About this task
Reproduce exactly the line with "Select the Daniel beacon session row" and every line that follows it below, up to and including the last one. Do not include pictures or anything else.

Source records

***

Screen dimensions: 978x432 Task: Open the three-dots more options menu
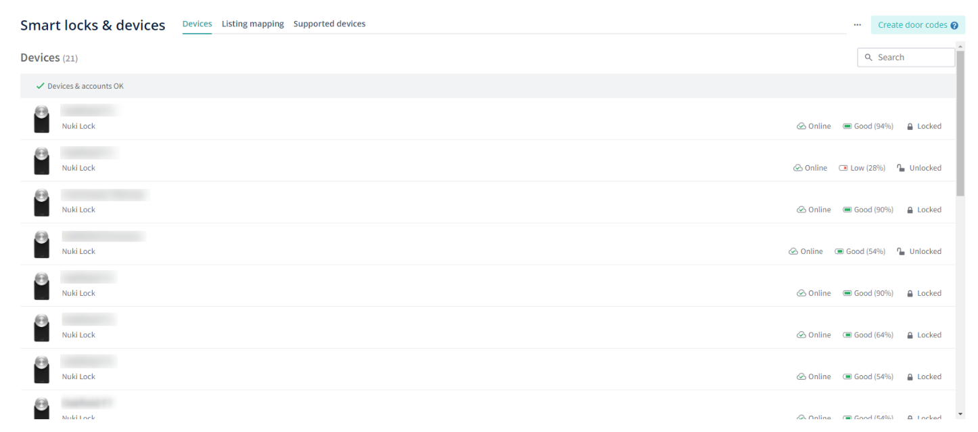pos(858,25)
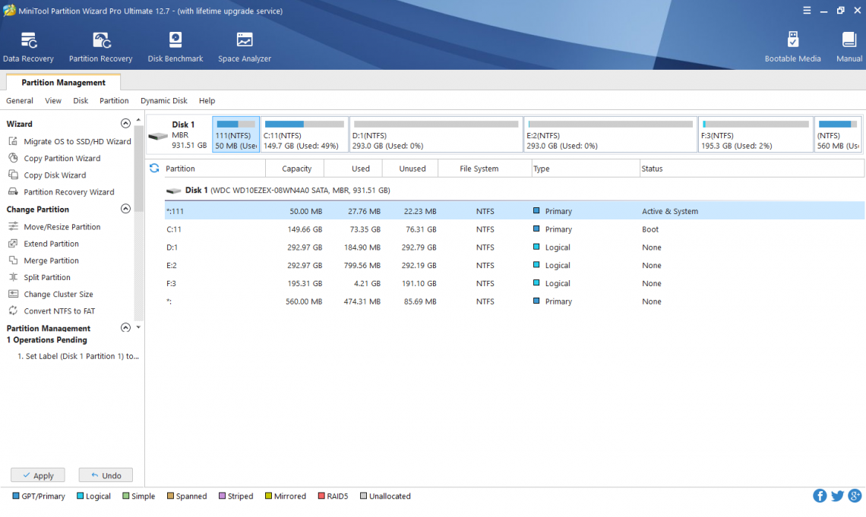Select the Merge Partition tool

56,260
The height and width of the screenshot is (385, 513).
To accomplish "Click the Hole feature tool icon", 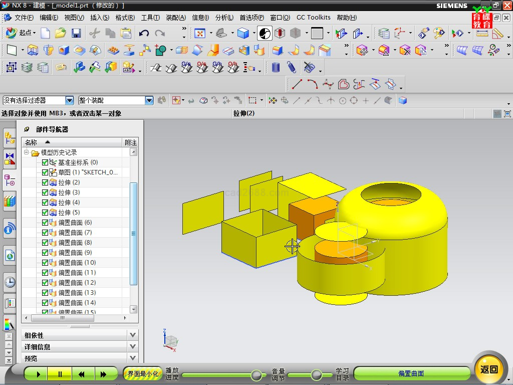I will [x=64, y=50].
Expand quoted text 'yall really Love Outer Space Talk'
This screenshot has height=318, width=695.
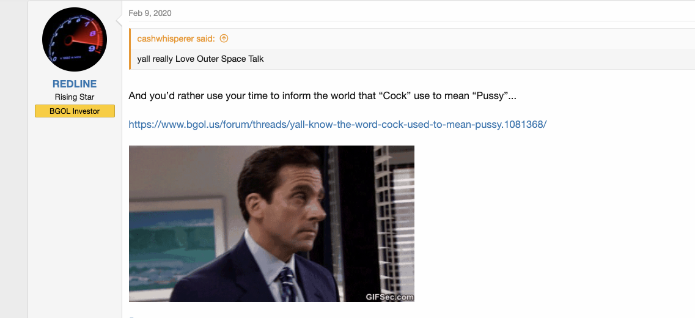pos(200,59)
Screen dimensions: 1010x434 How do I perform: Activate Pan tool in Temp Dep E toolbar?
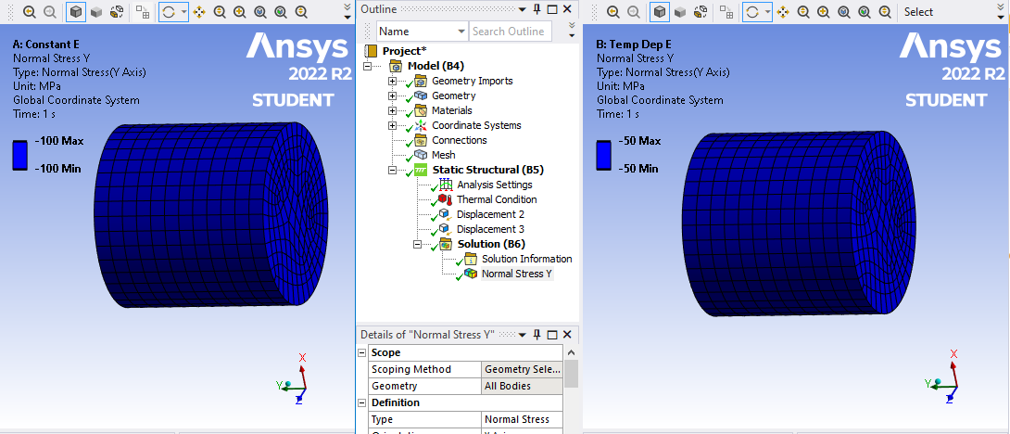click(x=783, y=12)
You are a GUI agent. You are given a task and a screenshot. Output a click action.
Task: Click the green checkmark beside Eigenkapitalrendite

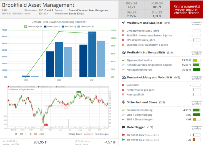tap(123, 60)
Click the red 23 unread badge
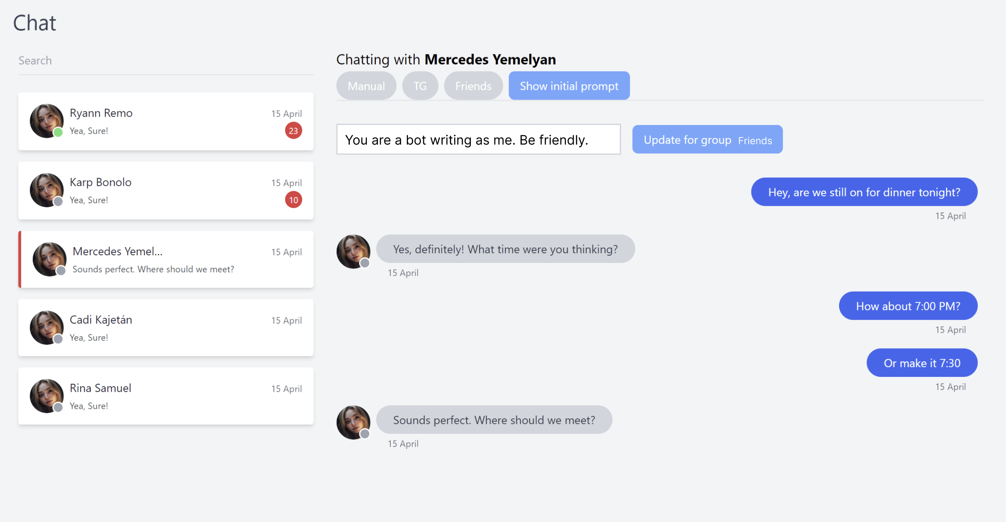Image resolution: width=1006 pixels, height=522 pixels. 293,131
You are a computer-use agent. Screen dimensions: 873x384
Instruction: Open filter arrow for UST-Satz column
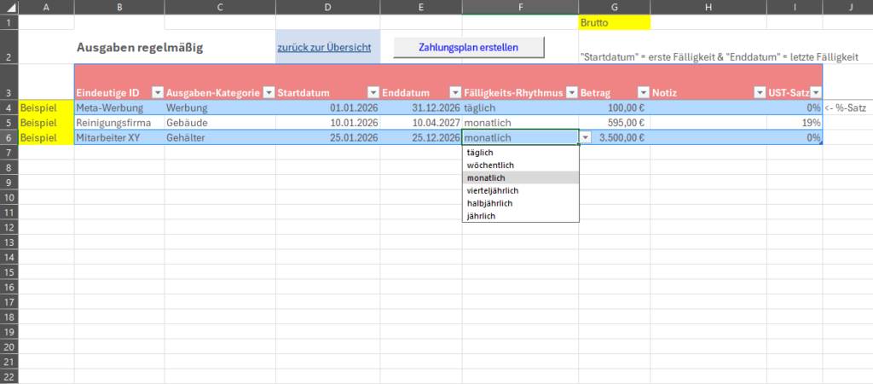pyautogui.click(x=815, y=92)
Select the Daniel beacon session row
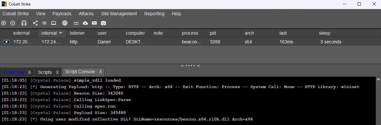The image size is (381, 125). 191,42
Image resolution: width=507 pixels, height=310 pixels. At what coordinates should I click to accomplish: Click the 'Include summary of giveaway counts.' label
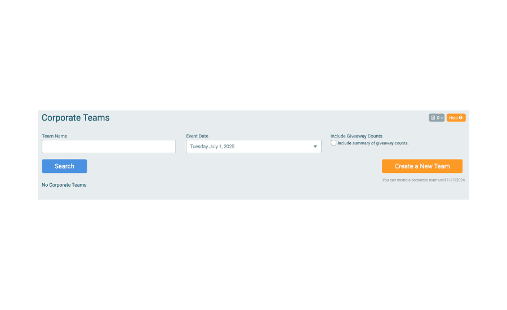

***

Output for this exercise
Select the Daniel beacon session row
The image size is (381, 125). 191,42
Image resolution: width=507 pixels, height=310 pixels. At what coordinates should I click to accomplish: Click the 'Include summary of giveaway counts.' label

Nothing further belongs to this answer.